Pretty good bio here: http://articles.latimes.com/1986-05-24/local/me-7504_1_sterling-hayden
 
Glen Ford. I think he stayed in the USAF Reserves and retired as a General Officer. He really was handy with SAA rewvolvers.

salty
Glenn Ford was a U.S. Marine during WWII, and joined the U.S. Naval Reserve in 1958 as a commissioned officer, and remained until around 1970, or so, maybe later. He retired with the rank of Captain (O6).

RIP, Captain Ford.
 
There was certainly a different mind set back then. It is not hard to understand why they have been called the greatest generation
 
I knew Jimmy Stewart was a bomber pilot, but didn't know he rose to General Officer rank. Puts a different light on that B-58 Hustler promotional video he did.
 
Thanks for that piece of historical information. It takes a different type of person to be a "tough guy" on the screen, and a political puppet in reality, one who is afraid to leave the house without half a dozen body guards.

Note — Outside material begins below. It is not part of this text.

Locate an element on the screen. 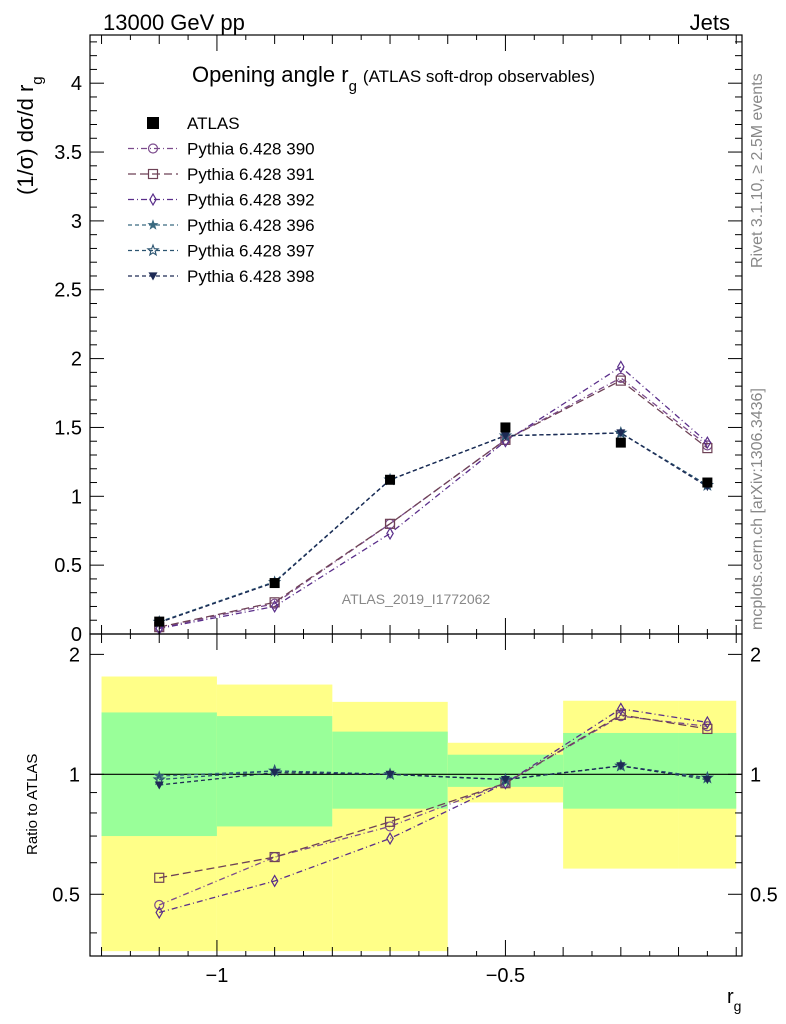  legend-label-atlas: ATLAS is located at coordinates (214, 124).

This new breed of actor is so digitally enhanced by technology that they don't even need to show up to be in the movie.
meanwhile they would cringe, for the most part, if they had to serve their country in time of war. Most are anti gun, so it would be difficult to shoot the enemy with no weapon. I just don't see Brad Pitt in Boot camp.
 
meanwhile they would cringe, for the most part, if they had to serve their country in time of war. Most are anti gun, so it would be difficult to shoot the enemy with no weapon. I just don't see Brad Pitt in Boot camp.

Might choose a different actor to make that comparison.

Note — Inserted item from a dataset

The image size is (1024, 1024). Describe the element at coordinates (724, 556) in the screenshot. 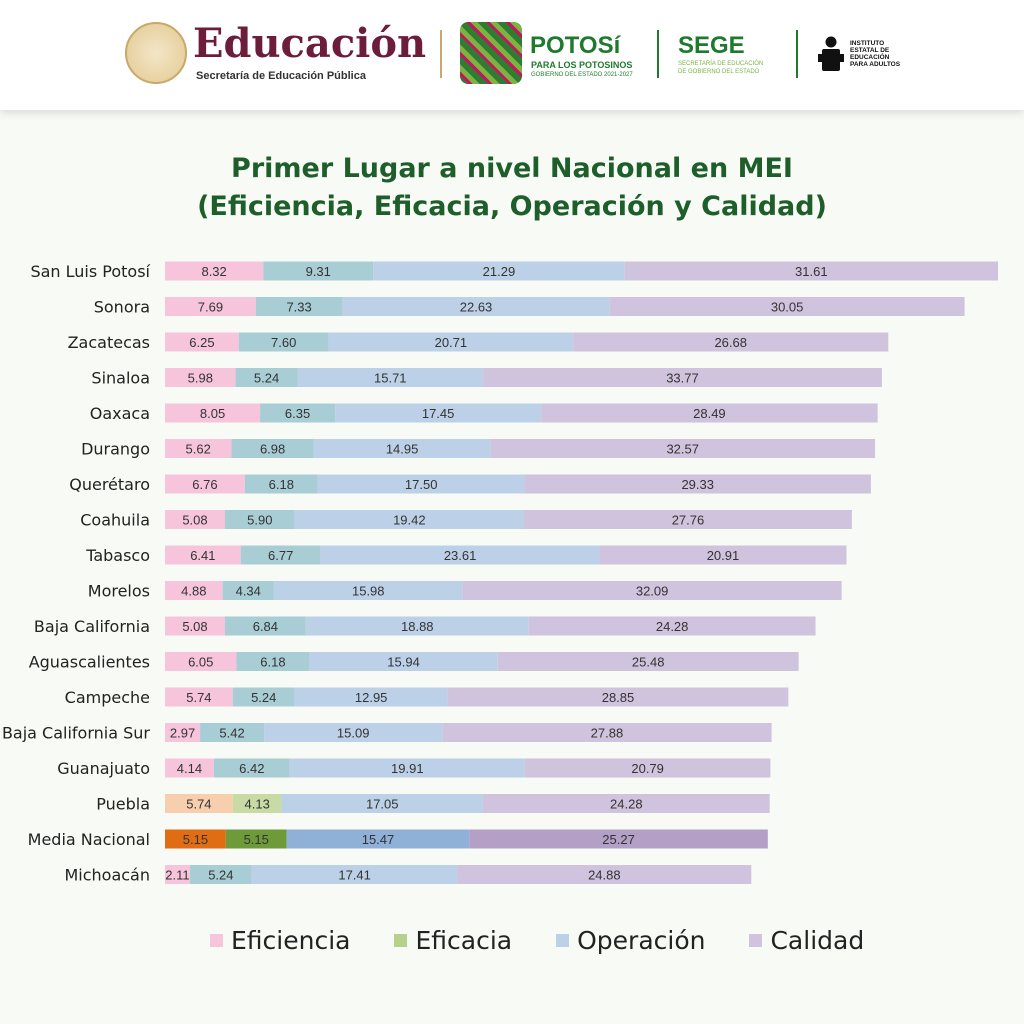

I see `data-label: 20.91` at that location.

Brad Pitt is one of the most pro-gun celebrities in Hollywood.
http://www.infowars.com/brad-pitt-goes-public-in-support-of-american-freedom-to-own-guns/

And a romantic also, gave his soon to be wife Angelina Jolie a $400K shooting range as a wedding present.
http://www.outdoorlife.com/blogs/ne...gelina-jolie-400k-shooting-range-wedding-gift

Brings a tear to my eye :)


That initial link does have some errors, seems like he pushed the truth to get his point across..............
 
You are right about his being pro gun when it comes to himself, but his movies are full of pro Obama propaganda. We know that Obama is anti gun as they get. This was said about "Killing them softly"
While the movie’s story line was cerebral and took a while to develop, it turned out to be a somewhat entertaining movie- but the producers should have refrained from littering the movie with far too many instances of pro-Obama propaganda.
Brad Pitt is pro-Brad Pitt owning guns.

You can take it to the bank that he doesn't particularly care if we have our guns confiscated by an out of control government.
 
....a thread that even mentions the name CHARLES BRONSON, can't have the name Brad Pitt even remotley nearby to soil it. Personally I don't care what pitts or his wifes' opinions on guns or gun control are, they don't apply to real life for %99.999 of us.
 
If we can believe this article, Brad Pitt and Angela Jolie are both very much pro gun.

Pitt said in a recent interview with British magazine Live (in response to more gun control following the Colorado movie shooting), “I absolutely don’t believe you can put sanctions or shackles on what is made. Nor do I want to pretend the world is different than what we witnessed that night… America is a country founded on guns. It’s in our DNA. It’s very strange but I feel better having a gun. I really do. I don’t feel safe, I don’t feel the house is completely safe, if I don’t have one hidden somewhere. That’s my thinking, right or wrong.”

Pitt also recently built a $400,000 shooting range as a wedding gift to fiance Angelina Jolie.

Also note 15 other pro gun celebs in the article.